▶ **Excerpted passage**:
· · · · ·

|HOME | BUSINESS | FEATURE|
April 24, 2000
The Rediff Business Special/Nikhil Faleiro
Corporate India's pursuit of competitiveness sparks labour unrest
On March 28, Tata Engineering workers in Lucknow ransacked the offices in a violent protest against 'low wages' and allegedly attacked senior management executives. On the same day in New Delhi, Tata group chairman Ratan Tata was conferred the Padma Vibhushan, India's second highest civilian award, for corporate excellence.
The irony did not end there. For decades, the Tata industrial empire has been recognised for its exemplary management practices and labour relations. But the Lucknow plant workers raised slogans against TELCO's 'anti-labour management' and threatened 'direct action', leading to police intervention, firing and, eventually, a lock-out.
A stunned Corporate India sat up and took notice. Arson and violence in a blue chip Tata company seemed unreal; it also brought into sharp focus the issue of the future of millions of workers in a newly resurgent Third World economy. (Read an economy that is desperate to shed old machines, workforce and mindsets in order to integrate itself into the slim-cost-fat-profits global league.)
It also brought to the fore an aspect of developing India: workers largely perceive modernisation as an evil that brings about job-cuts. That means, double trouble: when wage-hikes are on their mind, a spectre of joblessness looms over workers.
TELCO is India's largest commercial vehicle maker. Its market-shares are 66 per cent in the medium and heavy commercial vehicles segment, 67 per cent in the light commercial segment and 26 per cent in the utility vehicles segment. TELCO reported a turnover of Rs 64 billion in 1999.
At its Lucknow unit in northern India, 12,500 units of Sumo and other light commercial vehicles are assembled annually though the total capacity is 30,000. Workers were irked that their counterparts at Pune in western India were being paid higher wages.
So they demanded wage parity. Workers wanted Rs 4,000 (about $ 90) more per month. TELCO was willing to concede only Rs 2,000 more per month. The Lucknow unit has some 1,000 workers. Had TELCO accepted the workers' demand, it would have raised the company's wage bill by 0.3 per cent. But cost-conscious TELCO rejected the demand and pointed out that it would like to link wages to productivity.
Like TELCO, India's leading corporates are seriously adopting cost-cutting measures. Increasingly, these measures have become synonymous with modernisation. TELCO's Lucknow plant had undertaken a Rs 3 billion capital expenditure, and followed it up with downsizing of its staff by five per cent in spite of its entry into the passenger car market. V K Verma, senior deputy general manager, human resources development or HRD, TELCO, says, ``New plants do not require the same level of manning.''
In other words, old plants call for manning and spell trouble for managements. TELCO's losses rose to Rs 603.6 million for the third quarter ended December 1999 even as it struggled to absorb the full commissioning costs of its Rs 17 billion passenger car project. Losses for the corresponding period the previous year were Rs 216 million. And with talk of plans to hive off divisions for heavy duty transmission, axles, machine tools, there is a general fear among the workers that they might be retrenched.

· · · · ·

▶ **Written exercise**:
In the feature on labour unrest at TELCO, how much of a monthly wage increase did the Lucknow workers demand?

▶ **Data excerpt**:
· · · · ·

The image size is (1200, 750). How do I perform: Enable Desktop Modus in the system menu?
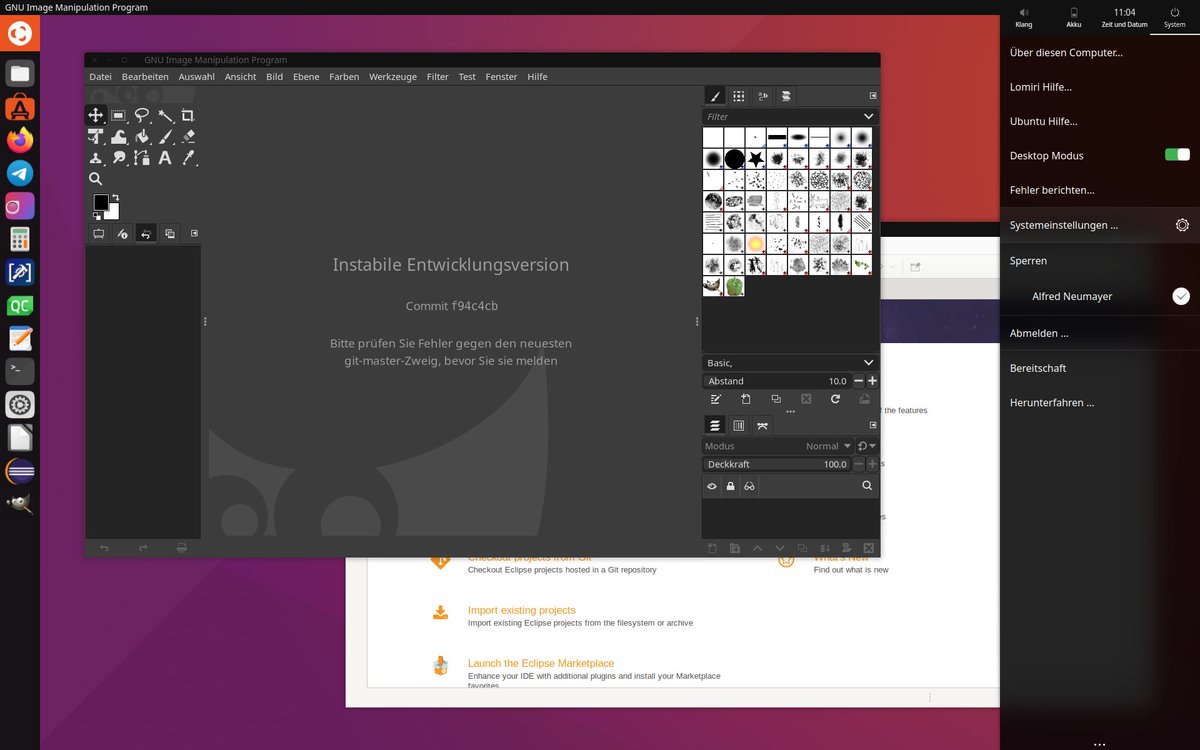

· · · · ·

▶ **Solution below**:
Rs 4,000 (about $90) more per month.